In other news I see that a teacher is currently on trial for GBH after fracturing the skull of some 14 year old boy in his class. I honestly don't know what the world is coming too, whereby a hard working, dedicated teacher can be on trial for his very liberty, just for picking up a 6lb dumbell and bludgening a child with it. It's health and safety gone mad. Joking apart, clearly this is over the top behaviour. However, I can't help wondering what kind of little bastards this teacher was being expected to deal with that resulted in such a breakdown. It would appear, from the details available, that this child was an absolute shit to teach - and I lay the blame fairly and squarely at the door of his parents and a weak society that has allowed all the authority schools once had to be taken away. These little cunts will be paying my pension one day. Its a sobering thought.

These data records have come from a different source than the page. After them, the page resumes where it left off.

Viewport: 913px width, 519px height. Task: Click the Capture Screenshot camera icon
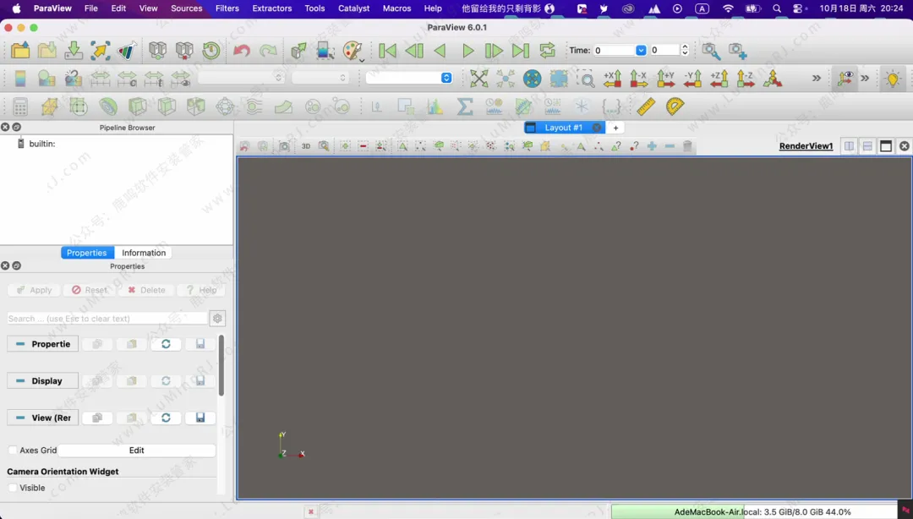[x=284, y=146]
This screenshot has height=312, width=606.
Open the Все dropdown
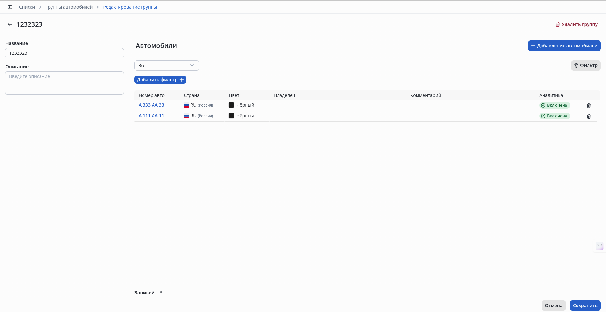click(166, 65)
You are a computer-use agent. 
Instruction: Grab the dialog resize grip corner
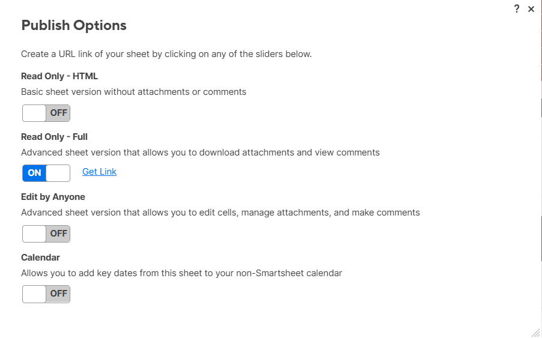[x=535, y=332]
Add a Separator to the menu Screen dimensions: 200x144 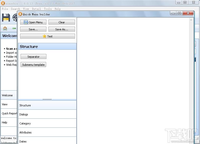tap(33, 57)
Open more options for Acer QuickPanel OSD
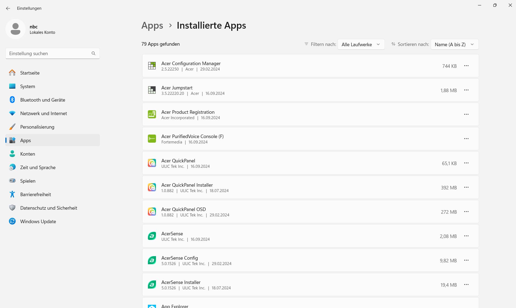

Anyway, the last debate was a bit of a come down. A bit disappointed by the lack of detail shown by any of the parties when it came to explaining how they would actually get the defecit down. Its all very confusing - especially since they now talk of two defecits, structural and cumulative. And I'm sick to death of Gordon "Double Dip Recession" Brown mentioning it in every second sentence. Its one of those phrases that have been bandied about so much lately, and similar to those things you used to hear at school and agree with knowingly, not having the guts to admit that you didn't know what it meant. Double Dipping to me means sticking some celery in the humous and licking it off before sticking the same bit of celery back in the humous. Surely it can't mean that? OR COULD IT? I think we should be told.

Clegg's support actually looks pretty solid and I really would like to see him surprise everyone and have his party win. He does seem like a breath of fresh air and I think the country could do with that. I also think he has the biggest wanger and in a toss up (pardon the pun) between him and Gordon I think he would win. Its probably not the best way to vote for a political party, but its not the worst way by a long chalk. In any case, I only ever employ this tactic on extremely rare occasions when I am torn between two parties. And the last time was way back when I voted for Thatcher. She always seemed to have a much bigger cock than Neil Kinnock. Besides, he was a ginger.

If for no other reason I would like to see Clegg come out on top (again pardon the pun) because of the truly shocking hatchet job the Telegraph did on him at the beginning of last week. A totally shameless piece and an example of grubby journalism at its best. Its a sign of how worried the establishment are that they roll out the big guns at the first sniff of anything that upsets the status quo. Mind you, the effects of this were somewhat offset by the truly abysmal performance of that addled Hack For Hire Anne Leslie's appearance on Question Time last Thursday. She really was unprepared and looked like she had based all her answers on that mornings Metro. Silly old cow.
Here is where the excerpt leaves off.